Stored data
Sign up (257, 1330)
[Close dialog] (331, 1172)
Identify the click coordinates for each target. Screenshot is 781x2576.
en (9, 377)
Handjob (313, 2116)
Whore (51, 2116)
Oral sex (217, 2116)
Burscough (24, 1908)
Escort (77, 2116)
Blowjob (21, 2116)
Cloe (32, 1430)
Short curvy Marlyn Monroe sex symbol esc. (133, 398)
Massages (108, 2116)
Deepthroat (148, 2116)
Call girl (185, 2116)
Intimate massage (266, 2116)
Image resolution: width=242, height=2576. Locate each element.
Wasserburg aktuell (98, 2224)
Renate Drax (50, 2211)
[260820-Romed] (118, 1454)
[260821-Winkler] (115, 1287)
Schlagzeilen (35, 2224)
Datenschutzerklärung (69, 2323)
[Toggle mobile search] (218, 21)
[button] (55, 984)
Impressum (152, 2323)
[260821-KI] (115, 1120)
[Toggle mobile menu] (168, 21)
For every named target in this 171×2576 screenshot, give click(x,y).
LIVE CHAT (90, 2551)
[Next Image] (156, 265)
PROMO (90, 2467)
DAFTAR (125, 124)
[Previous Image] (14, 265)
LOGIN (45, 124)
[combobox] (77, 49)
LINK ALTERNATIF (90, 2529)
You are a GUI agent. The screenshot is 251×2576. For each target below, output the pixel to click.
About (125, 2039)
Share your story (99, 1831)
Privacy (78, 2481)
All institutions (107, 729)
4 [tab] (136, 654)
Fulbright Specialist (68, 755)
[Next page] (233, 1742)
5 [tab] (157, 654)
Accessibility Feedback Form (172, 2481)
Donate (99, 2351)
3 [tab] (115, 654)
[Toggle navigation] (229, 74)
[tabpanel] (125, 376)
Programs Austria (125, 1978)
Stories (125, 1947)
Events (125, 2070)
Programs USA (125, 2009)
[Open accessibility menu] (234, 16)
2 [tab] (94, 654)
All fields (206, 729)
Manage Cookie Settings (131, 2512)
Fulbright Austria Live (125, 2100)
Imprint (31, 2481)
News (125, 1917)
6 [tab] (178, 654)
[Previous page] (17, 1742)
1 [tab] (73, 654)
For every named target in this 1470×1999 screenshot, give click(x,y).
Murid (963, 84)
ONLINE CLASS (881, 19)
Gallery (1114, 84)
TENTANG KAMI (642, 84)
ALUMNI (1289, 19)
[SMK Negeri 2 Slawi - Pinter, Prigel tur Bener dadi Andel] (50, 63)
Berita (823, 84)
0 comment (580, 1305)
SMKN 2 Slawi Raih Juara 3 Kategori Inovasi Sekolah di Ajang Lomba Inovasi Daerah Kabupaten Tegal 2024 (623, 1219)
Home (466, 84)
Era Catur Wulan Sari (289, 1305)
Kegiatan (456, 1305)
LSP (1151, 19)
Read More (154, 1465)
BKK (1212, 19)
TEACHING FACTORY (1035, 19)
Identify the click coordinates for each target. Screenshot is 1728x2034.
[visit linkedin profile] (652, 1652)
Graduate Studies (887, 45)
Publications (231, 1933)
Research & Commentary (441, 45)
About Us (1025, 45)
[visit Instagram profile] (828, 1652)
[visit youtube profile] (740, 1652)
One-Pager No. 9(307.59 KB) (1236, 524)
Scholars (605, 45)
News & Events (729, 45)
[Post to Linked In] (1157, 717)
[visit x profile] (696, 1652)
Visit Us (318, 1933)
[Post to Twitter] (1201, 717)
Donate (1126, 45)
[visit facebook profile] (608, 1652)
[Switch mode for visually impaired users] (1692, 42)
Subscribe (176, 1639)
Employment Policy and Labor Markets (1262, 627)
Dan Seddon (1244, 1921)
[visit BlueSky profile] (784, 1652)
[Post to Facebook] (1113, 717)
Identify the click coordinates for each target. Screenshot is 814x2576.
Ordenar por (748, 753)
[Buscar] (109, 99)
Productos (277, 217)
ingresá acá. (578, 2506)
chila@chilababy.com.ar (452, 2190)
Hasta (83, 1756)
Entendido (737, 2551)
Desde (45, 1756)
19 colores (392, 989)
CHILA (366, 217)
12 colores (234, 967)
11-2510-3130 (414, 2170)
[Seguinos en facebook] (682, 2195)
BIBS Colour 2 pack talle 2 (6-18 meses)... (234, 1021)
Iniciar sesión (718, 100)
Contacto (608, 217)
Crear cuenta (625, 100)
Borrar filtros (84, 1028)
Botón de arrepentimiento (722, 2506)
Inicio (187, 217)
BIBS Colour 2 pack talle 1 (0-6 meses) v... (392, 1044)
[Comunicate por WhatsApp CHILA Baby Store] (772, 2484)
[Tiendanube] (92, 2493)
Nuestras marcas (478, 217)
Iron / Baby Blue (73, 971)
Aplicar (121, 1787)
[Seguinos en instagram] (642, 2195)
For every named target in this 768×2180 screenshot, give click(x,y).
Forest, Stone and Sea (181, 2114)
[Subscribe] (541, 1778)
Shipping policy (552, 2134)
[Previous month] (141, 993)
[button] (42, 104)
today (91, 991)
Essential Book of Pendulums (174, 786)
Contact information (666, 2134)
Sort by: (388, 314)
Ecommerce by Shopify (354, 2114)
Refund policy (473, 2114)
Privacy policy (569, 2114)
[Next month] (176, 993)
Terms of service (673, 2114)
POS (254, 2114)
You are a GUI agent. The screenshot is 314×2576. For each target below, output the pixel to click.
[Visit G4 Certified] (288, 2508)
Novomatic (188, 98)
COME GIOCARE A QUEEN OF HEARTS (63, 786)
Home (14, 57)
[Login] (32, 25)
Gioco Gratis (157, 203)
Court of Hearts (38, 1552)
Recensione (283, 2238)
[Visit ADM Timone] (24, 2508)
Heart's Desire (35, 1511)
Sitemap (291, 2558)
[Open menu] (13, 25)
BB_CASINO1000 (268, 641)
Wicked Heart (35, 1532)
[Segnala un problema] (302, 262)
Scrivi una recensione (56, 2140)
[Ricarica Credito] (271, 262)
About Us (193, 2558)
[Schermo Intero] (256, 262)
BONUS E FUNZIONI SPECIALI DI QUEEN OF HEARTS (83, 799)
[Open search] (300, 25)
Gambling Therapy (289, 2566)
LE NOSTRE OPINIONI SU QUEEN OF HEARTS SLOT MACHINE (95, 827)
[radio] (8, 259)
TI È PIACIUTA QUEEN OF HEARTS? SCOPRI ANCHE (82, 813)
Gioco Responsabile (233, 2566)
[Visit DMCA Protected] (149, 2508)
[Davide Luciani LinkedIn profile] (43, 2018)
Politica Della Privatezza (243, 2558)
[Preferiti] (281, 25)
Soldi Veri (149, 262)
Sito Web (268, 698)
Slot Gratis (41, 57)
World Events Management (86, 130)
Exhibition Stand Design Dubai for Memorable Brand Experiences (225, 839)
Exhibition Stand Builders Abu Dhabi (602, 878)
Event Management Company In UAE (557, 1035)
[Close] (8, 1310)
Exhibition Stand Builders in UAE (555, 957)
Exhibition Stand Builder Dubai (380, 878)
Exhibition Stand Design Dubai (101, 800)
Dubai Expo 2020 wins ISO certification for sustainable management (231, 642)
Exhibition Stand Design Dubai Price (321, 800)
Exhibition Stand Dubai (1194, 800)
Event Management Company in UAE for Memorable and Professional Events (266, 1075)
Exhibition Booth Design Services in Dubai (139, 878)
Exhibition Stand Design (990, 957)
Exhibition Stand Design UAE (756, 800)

▶ **TASK DESCRIPTION**: Please say how many lines in the records above contain the word "Builders". Give the number alone.

▶ **EXPECTED OUTPUT**: 2